The idea of home, the magic of story, and the healing power of nature inform the poems in Late Winter. Yet, Bill Brown understands that loss and grief, breaking and mending deepen the human experience. “Taking joy, isn’t easy,” Brown writes, “as if you could ignore lost faces in city streets, or playgrounds littered with broken glass.” These poems often mine the darkness of loss, war and our culture’s constant barrage of status and style. Even so, in “Dream Letter Lullaby” Brown asks us to “be as hopeful as the hands of children sleeping.” His world gives us the right to reclaim our innocence. He knows what every child knows — “A closed heart can’t greet a winter sky. Even a rain puddle is filled with it, and a horse trough, and the slow current of creeks.” Late Winter opens with a search for home. By the book’s end, Brown believes that, with the power of memory and love, home can be born like a covenant in each of us, and that “Some ancient hope, like winter light, is allied with the gravity of stars.”

Praise from Late Winter

Everyone I ever love will die too soon. This sentiment from Bill Brown’s poem “To An Editor” is echoed again and again throughout his beautiful new collection Late Winter. And it is the lucky reader who is indebted to Brown’s determination to hold onto and to shine his unique and masterful light upon all he loves or has ever loved. Brown’s deeply felt and exquisitely crafted poems are informed by many powerful traditions and landscapes. He evokes other beloved voices from Whitman, Yeats, Kunitz and Bloch to Frost, Roethke, Oliver, Stafford and Stone. His landscapes carry us to places as diverse as Vietnam and Iraq to the plains of Kansas and the hills of Tennessee. Late Winter left this reader longing for more—much more of Bill Brown’s wisdom, heart, talent, and undeniable poetic skill.

- RECORDED DATA
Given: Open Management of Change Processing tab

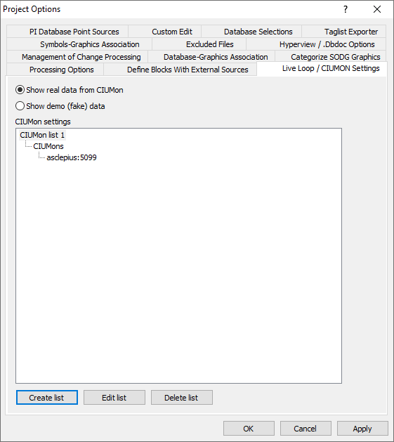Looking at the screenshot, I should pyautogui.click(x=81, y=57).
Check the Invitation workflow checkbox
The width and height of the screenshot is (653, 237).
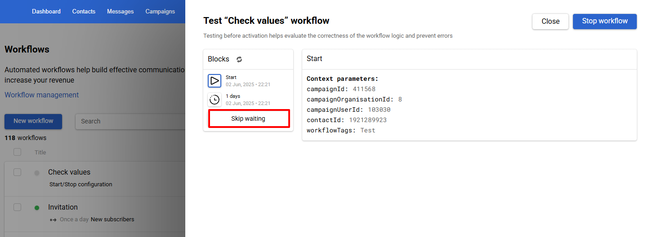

- STATED EXERCISE
Quote the Late Winter passage word for word, from "Praise from Late" up to and including "undeniable poetic skill.".

- REPLY TO THE TASK
Praise from Late Winter

Everyone I ever love will die too soon. This sentiment from Bill Brown’s poem “To An Editor” is echoed again and again throughout his beautiful new collection Late Winter. And it is the lucky reader who is indebted to Brown’s determination to hold onto and to shine his unique and masterful light upon all he loves or has ever loved. Brown’s deeply felt and exquisitely crafted poems are informed by many powerful traditions and landscapes. He evokes other beloved voices from Whitman, Yeats, Kunitz and Bloch to Frost, Roethke, Oliver, Stafford and Stone. His landscapes carry us to places as diverse as Vietnam and Iraq to the plains of Kansas and the hills of Tennessee. Late Winter left this reader longing for more—much more of Bill Brown’s wisdom, heart, talent, and undeniable poetic skill.